As a site, we’ve been on a Shirley Jackson kick, and I have had this old copy of her domestic memoir sitting on my shelf for a few years.
Simply put this book is super weird and super funny. There’s something that happens when I watch old movies, read old books, and think about old times. I convince myself that I am looking at life in a foreign culture and from a foreign perspective, like there’s nothing to be actively learned about humanity from it. Instead, I often find books like this one where what is instantly familiar and recognizable come at me.
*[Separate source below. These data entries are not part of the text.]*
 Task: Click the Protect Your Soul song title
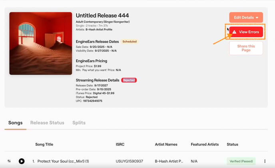63,161
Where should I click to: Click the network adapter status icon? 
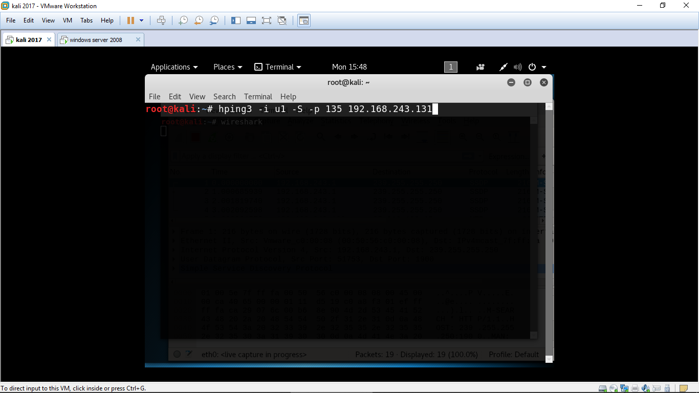pyautogui.click(x=624, y=388)
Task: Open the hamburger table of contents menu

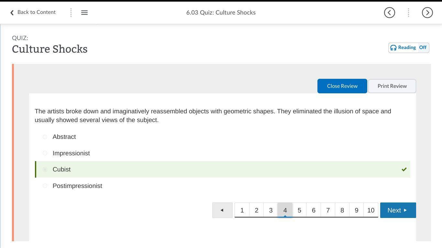Action: click(x=84, y=13)
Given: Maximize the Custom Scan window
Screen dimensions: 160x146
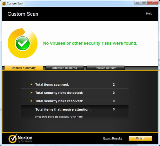Looking at the screenshot, I should coord(144,3).
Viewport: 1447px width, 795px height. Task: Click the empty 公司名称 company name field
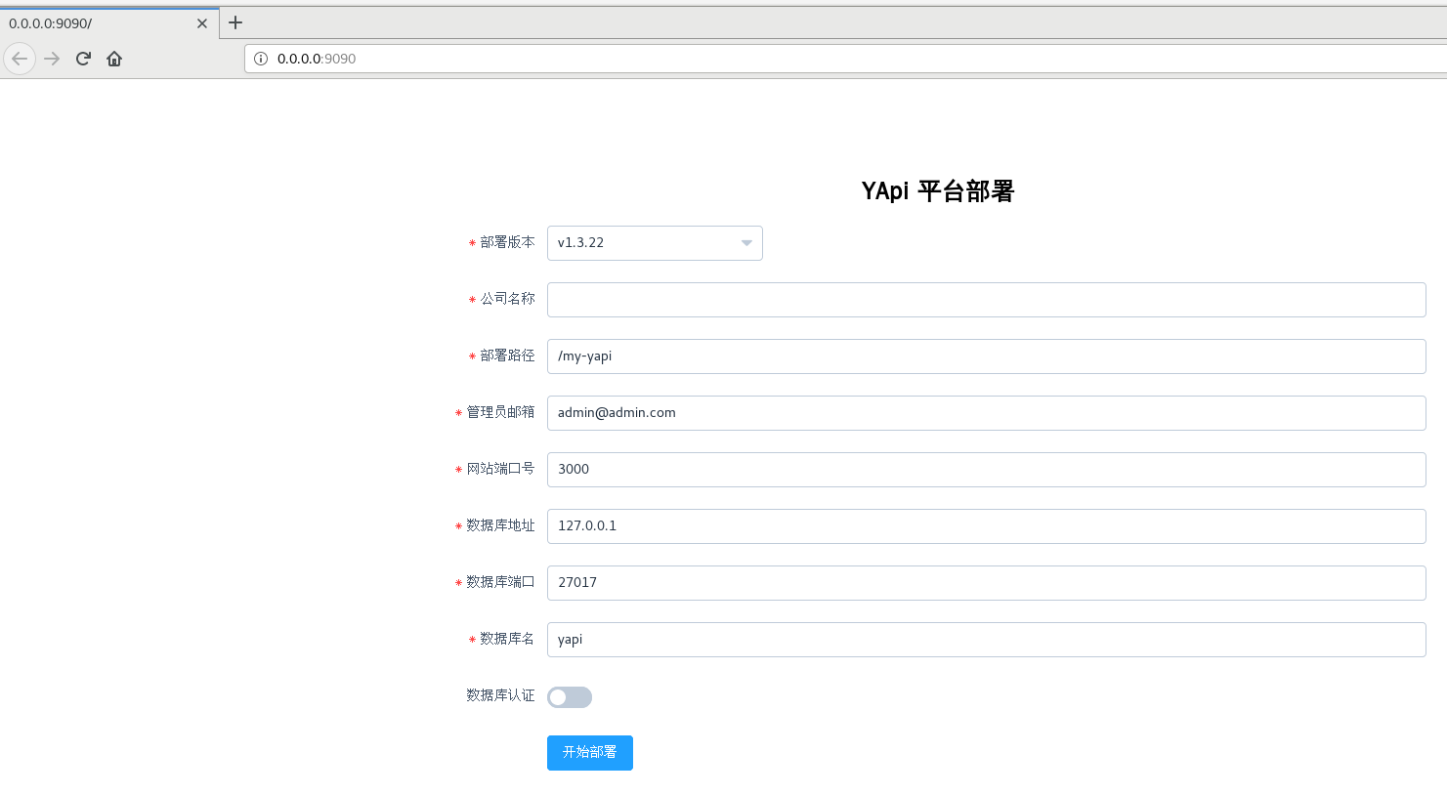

It’s somewhat comforting for things to feel normal.
Here’s a long passage that sort of characterizes what is hilarious and weird about this book.
“Sometimes in my capacity as mother, I find myself sitting open-mouthed and terrified before my own children, little individual creatures moving solidly along in their own paths and yet in some mysterious manner vividly reminiscent of a past which my husband and I know we have never communicated to them; I remember the little shock of familiarity I felt when I first saw Jannie skip down the front walk, and the sense of lost years slipping past, unrealized, when Laurie came home chanting “O U T spells out, and out you go, down to the bottom of the deep blue sea with a dirty dishrag turned inside out,” although there was a heated family discussion about the second line of “Ibbity, Bibbity, Sibbity, Sab,” because Laurie believed that it went “Ibbity, bibbity, conoso,” and I said it was “conothco,” and my husband said it was “Ibbity, bibbitty, canrsie,” and it reminded me of the little idiocy which went “Laurie bumbaurie tiliaurie gosaurie,” although my husband said that one ended “gotaurie.”
So it’s basically two hundred and fifty pages of stories like that.